Title: Strong, weak or no balance? Testing structural hypotheses against real networks

Abstract: The abundance of data about social, economic and political relationships has opened an era in which social theories can be tested against empirical evidence, allowing human behaviour to be analyzed just as any other natural phenomenon. The present contribution focuses on balance theory, stating that social agents tend to avoid the formation of `unbalanced', or `frustrated', cycles, i.e. cycles with an odd number of negative links. Such a statement can be made statistically rigorous only after a comparison with a null model.
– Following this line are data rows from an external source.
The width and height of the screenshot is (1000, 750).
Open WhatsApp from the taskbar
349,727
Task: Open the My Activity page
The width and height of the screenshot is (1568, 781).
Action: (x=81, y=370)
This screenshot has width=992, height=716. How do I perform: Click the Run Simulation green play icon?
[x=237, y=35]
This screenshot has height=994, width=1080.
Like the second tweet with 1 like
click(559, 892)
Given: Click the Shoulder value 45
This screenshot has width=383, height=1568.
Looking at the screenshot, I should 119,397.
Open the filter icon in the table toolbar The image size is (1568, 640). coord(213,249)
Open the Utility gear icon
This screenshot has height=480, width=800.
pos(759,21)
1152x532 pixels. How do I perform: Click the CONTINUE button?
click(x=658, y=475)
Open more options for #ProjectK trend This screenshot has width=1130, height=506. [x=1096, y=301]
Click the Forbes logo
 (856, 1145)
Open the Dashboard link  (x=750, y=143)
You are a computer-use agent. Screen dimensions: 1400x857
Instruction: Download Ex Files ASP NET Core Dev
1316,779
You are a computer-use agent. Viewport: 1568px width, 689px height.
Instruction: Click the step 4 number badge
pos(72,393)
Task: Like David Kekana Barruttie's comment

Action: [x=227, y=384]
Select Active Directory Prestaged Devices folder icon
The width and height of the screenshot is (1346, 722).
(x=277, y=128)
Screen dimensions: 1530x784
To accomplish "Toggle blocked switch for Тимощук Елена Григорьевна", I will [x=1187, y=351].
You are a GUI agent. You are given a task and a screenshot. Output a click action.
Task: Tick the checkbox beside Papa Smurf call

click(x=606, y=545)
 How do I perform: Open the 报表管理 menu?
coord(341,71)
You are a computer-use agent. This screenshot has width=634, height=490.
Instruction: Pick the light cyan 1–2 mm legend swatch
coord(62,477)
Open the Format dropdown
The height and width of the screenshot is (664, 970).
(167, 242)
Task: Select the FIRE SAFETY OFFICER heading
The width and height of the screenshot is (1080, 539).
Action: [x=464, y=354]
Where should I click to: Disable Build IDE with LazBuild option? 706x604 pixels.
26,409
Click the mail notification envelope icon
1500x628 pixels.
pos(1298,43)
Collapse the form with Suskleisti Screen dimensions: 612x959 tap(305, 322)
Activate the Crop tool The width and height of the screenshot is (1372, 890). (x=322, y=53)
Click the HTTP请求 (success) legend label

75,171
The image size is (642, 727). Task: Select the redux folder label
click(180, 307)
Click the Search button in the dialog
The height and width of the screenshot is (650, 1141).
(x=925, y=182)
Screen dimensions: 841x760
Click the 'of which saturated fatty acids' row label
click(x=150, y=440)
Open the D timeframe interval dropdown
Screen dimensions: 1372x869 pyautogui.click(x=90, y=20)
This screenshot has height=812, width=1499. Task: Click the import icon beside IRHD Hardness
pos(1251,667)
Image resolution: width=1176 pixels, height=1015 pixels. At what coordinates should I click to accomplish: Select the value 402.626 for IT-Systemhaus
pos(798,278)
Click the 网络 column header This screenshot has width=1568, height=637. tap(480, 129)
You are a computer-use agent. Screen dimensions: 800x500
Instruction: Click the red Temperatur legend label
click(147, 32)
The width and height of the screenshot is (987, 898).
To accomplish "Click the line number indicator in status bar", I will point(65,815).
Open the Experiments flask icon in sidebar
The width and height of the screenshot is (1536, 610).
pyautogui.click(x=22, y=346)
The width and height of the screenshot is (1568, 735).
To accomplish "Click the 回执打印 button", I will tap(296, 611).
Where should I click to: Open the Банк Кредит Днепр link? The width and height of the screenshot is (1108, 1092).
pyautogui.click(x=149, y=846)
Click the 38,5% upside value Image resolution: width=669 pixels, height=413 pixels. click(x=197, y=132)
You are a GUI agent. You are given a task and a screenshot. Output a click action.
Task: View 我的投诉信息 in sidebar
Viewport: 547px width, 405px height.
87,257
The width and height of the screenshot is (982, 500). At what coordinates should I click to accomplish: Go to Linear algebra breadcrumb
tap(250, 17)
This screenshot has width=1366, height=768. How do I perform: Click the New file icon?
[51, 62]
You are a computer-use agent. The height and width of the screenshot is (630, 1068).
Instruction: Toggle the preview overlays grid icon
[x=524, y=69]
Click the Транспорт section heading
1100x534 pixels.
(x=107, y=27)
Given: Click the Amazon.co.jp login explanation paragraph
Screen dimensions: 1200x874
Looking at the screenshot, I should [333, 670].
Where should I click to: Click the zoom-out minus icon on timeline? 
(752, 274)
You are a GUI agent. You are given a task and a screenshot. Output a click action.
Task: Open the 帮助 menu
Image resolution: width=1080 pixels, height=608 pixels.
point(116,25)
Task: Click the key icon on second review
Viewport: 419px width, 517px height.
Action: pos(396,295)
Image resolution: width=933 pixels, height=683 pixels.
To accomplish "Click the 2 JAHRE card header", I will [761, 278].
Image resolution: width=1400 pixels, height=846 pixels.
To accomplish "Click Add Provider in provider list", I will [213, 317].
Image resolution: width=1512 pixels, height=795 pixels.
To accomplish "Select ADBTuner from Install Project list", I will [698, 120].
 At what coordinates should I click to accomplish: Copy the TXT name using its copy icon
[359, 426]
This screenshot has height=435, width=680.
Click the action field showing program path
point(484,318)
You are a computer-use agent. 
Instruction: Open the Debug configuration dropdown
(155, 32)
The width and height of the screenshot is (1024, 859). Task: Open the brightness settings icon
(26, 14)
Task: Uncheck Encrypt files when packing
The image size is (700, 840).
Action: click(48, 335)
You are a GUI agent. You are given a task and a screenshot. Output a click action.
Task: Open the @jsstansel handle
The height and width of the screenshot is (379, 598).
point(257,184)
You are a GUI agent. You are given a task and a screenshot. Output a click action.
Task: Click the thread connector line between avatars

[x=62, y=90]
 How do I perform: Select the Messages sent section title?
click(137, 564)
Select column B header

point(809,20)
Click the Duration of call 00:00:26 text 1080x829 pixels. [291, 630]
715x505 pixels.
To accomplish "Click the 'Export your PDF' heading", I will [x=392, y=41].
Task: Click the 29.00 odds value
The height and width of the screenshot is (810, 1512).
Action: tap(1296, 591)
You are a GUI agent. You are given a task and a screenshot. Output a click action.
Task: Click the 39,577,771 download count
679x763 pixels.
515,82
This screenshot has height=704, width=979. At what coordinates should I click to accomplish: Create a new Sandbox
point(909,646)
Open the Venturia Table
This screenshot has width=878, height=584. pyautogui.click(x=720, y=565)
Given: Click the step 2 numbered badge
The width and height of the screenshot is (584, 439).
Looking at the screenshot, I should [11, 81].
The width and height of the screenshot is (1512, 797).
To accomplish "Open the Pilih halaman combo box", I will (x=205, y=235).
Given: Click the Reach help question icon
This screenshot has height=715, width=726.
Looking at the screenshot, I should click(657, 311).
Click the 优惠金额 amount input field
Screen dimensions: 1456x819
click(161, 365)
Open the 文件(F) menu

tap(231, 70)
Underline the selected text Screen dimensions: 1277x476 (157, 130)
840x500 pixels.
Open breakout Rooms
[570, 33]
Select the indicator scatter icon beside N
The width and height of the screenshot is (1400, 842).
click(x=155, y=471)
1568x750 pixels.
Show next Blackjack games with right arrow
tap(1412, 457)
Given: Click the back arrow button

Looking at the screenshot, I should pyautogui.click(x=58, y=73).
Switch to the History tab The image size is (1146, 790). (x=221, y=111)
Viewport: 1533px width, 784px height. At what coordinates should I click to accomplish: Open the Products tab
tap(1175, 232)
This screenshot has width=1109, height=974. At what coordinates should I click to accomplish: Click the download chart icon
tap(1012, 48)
Since the existing ones cannot account for the heterogeneity of individual actors, we, first, extend the Exponential Random Graphs framework to binary, undirected, signed networks with local constraints and, then, employ both homogeneous and heterogeneous benchmarks to compare the empirical abundance of short cycles with its expected value, on several, real-world systems. What emerges is that the level of balance in real-world networks crucially depends on (at least) three factors, i.e. the measure adopted to quantify it, the nature of the data, the null model employed for the analysis. As an example, the study of triangles reveals that homogeneous null models with global constraints tend to favour the weak version of balance theory, according to which only the triangle with one negative link should be under-represented in real, social and political networks; on the other hand, heterogeneous null models with local constraints tend to favour the strong version of balance theory, according to which also the triangle with all negative links should be under-represented in real, social networks. Biological networks, instead, are found to be significantly frustrated under any benchmark considered here.